“Heavy.” This is how the American press described the telephone exchange between the American president and the Israeli Prime Minister on Tuesday evening. At the heart of this quarrel: a dispute over the strategy to adopt in Iran, according to several sources close to the matter cited by the media Axios. Benyamin Netanyahu would have strongly criticized the diplomatic route, which Donald Trump currently favors. “Bibi was furious,” said one of them.
These differences are nothing new, but the tension seems to have increased a notch between the two men. Israel has long expressed skepticism that Iran would honor any agreement to dismantle its nuclear program and refrain from attacking countries in the region. But Benjamin Netanyahu would have vigorously hammered out these arguments during Tuesday’s call as well as during a previous interview on Sunday, says the Wall Street Journal.
Divergences on war objectives for Washington and Tel Aviv
For his part, Donald Trump seeks to end a war that is economically costly and unpopular in the United States. And his position on Tuesday was not exactly the same as that of Sunday. If Trump would have first indicated that he was considering launching new targeted attacks against Iran, an operation called “Sledgehammer”, the latter would have backed down at the request of his Gulf allies, reveals CNN. Despite the various testimonies to this effect, Trump denied any difference with his Israeli counterpart, going so far as to assure, the day after the call, that the call had gone well and affirming, regarding Benyamin Netanyahu: “He will do everything I want him to do.”
But Tel Aviv seems rather determined to do everything to block the adoption of an agreement that does not resolve the nuclear issue. “If the Americans get a deal in which all the enriched uranium is exported and the enrichment facilities dismantled, then from the Israeli point of view it’s a good deal,” analyzes Yaakov Amidror, a researcher at the Jewish Institute for National Security of America, at the Wall Street Journal. “If it’s a bad deal, Israel will do everything it can to prevent its implementation.”
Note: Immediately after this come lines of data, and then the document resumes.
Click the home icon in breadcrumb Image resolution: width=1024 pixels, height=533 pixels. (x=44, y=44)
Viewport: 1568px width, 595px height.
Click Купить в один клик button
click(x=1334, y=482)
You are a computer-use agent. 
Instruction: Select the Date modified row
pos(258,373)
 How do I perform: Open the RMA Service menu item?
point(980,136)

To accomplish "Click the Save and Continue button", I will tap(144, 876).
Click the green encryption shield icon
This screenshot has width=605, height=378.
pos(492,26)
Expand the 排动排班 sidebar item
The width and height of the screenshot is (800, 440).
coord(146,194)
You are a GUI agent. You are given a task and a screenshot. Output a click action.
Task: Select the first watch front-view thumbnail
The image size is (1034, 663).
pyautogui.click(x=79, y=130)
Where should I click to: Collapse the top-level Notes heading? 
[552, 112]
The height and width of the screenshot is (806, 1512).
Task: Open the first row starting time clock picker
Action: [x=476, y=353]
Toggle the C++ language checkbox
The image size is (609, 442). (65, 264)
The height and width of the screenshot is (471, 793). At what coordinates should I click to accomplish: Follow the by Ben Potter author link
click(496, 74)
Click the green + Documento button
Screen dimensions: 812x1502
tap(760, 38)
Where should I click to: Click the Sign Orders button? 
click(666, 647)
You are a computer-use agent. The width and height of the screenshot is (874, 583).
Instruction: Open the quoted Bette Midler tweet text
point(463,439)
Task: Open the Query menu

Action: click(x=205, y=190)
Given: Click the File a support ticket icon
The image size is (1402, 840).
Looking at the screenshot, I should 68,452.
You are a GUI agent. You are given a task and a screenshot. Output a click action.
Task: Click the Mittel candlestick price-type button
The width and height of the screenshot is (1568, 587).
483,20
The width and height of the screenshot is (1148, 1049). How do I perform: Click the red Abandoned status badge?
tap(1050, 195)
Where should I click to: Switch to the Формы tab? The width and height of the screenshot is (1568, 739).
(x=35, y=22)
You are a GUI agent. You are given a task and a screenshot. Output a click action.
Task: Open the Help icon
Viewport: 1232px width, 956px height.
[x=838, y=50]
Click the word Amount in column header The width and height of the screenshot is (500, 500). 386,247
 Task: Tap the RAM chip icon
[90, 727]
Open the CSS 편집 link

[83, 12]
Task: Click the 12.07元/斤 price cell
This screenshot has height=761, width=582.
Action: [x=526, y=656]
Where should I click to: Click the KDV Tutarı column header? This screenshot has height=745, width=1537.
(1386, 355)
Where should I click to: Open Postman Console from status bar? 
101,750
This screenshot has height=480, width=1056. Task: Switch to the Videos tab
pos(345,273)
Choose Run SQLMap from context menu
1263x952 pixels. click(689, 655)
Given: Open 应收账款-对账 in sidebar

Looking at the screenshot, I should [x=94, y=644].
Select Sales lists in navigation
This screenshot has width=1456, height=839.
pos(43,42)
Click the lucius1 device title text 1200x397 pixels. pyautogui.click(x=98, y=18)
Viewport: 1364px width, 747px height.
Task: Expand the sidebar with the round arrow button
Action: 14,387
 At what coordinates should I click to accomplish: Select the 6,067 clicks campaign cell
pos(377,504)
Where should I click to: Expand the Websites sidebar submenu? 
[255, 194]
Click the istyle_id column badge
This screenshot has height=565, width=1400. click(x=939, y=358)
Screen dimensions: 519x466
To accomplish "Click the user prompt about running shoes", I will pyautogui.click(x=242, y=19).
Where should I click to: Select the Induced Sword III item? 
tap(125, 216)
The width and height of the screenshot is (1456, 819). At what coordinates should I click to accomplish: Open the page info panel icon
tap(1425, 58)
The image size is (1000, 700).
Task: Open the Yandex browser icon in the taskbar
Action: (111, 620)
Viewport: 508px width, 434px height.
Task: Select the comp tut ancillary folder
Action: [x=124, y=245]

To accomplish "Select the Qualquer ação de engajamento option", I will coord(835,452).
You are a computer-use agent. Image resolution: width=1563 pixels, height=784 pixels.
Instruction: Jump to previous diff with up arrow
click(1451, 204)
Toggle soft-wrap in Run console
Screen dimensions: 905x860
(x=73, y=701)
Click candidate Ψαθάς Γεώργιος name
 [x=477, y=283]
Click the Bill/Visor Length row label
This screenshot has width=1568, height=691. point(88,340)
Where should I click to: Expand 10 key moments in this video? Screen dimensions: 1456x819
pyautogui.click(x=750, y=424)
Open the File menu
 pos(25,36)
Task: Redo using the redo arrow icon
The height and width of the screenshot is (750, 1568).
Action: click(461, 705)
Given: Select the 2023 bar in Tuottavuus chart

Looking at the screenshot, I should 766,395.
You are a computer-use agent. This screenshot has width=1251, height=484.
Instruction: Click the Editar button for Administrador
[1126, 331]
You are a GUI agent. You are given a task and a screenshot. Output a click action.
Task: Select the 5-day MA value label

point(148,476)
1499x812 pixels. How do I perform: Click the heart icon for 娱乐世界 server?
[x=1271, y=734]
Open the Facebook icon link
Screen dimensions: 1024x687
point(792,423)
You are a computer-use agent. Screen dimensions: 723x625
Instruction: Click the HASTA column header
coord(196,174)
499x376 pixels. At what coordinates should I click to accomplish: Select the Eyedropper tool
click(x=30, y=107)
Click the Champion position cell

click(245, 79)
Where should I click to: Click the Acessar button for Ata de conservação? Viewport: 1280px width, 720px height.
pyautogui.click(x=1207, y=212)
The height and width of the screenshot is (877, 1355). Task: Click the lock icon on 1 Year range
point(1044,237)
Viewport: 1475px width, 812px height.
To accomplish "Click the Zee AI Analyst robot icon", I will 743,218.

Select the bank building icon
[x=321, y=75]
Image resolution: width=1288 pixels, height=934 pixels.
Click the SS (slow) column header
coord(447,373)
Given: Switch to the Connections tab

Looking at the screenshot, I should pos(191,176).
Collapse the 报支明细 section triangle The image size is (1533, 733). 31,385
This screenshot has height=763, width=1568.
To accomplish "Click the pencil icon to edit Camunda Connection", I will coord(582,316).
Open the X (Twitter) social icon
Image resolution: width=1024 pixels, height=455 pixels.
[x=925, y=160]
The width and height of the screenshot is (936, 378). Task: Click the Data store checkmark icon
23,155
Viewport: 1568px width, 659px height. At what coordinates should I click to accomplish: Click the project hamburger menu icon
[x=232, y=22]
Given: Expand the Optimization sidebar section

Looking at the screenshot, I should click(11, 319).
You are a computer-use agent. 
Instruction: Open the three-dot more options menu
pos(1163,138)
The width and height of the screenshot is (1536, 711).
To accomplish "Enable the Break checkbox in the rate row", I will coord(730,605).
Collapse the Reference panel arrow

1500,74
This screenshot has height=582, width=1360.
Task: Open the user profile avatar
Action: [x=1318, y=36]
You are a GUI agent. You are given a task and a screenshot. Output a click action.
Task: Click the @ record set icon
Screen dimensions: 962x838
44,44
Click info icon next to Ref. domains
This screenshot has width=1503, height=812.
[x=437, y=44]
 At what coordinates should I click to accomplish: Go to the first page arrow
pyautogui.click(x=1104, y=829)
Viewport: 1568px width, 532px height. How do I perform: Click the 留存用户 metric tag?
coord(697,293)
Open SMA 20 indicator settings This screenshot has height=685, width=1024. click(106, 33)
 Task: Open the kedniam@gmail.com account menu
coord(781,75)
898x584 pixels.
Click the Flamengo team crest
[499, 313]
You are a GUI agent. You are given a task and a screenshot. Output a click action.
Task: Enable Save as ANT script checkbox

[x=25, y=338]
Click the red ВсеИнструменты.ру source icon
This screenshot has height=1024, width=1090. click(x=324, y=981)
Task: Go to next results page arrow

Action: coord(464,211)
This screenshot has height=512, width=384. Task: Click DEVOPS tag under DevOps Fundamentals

Iranian uranium and the Strait of Hormuz remain blocking points
This week was marked by intense diplomatic activity on the Iranian issue, notably involving Pakistan and Qatar. Mediators reported little progress in negotiations at the start of the week, with the United States and Iran each taking firm positions with no real sign of compromise regarding the nuclear issue, the Strait of Hormuz or sanctions relief.
Reuters, citing two senior Iranian sources, reported that Iranian Supreme Leader Mojtaba Khamenei had ordered that the country’s stockpiles of enriched uranium not be exported. Information immediately denied by an American official, who declared that no directive of this type had been communicated to the White House on Thursday morning in the United States. Asked Thursday about the possibility for Iran to keep its highly enriched uranium, Donald Trump was inflexible: “No, no, we will recover it. And added: “We don’t need it; we don’t want it. We will probably destroy it after we get it back.”
Some analysts still believe that a memorandum of understanding deferring the most difficult issues could be possible thanks to a few basic compromises. “There are encouraging signs, but I don’t want to be too optimistic,” Secretary of State Marco Rubio told reporters in Florida on Thursday, before his departure for Sweden and India. For his part, Donald Trump continues to pose the threat of a resumption of military actions, even if he seems determined to avoid it behind the scenes. “If we don’t get the right answers, things can deteriorate very quickly. We are all ready to go back to war,” he assured Wednesday.